The bill also calls for creating bar codes to be put on produce that would make tracing the source of a food-borne illness and conducting a recall easier.

In addition, the bill would mandate food processing plants to establish standards to prevent contamination and would subject U.S.-based facilities to undergo regular inspections. FLU SHOTS AVAILABLE NEXT WEEK; GIANARIS URGES: GET ONE Assemblymember Michael Gianaris and several community organizations, have arranged for Western Queens seniors to receive flu shots next Wednesday, October 18, at the Variety Boys and Girls Club, 21-12 30th Rd., Astoria.

Appointments are required to get the inoculation. To make an appointment, call Gianaris' office at 718-545-3889.

Gianaris (D-Astoria), who cooperated with New York Presbyterian Hospital, the Ambulatory Care Network (ACN) and the Visiting Nurse Service of New York in co-sponsoring the shots, said that the past several years have seen increasingly severe flu strains, making prevention more urgent than ever.

"The best medicine is prevention, which is why I am proud to offer these flu shots every year," Gianaris stated.

The lawmaker added: "As winter approaches, it's important that our community receive the necessary vaccines to prevent a rough influenza season. This event is a great example of government and community successfully working together to protect the health of area residents."

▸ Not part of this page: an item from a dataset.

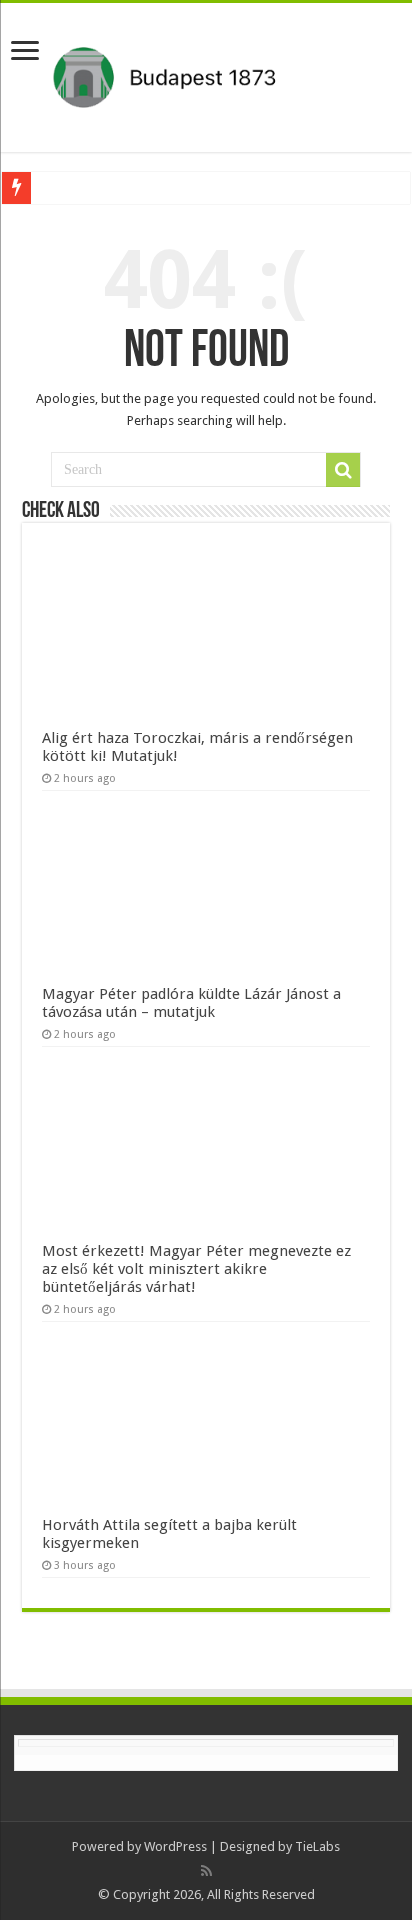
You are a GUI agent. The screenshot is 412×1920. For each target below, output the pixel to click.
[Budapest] (206, 74)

Gianaris noted that numerous agencies, including the Federal Centers for Disease Control and the city Department for the Aging (DFTA) have stated that annual flu shots are an important prevention tool. Seniors and people with asthma or other chronic health concerns are particularly vulnerable to the effects of the flu and are especially encouraged to protect themselves with a flu shot.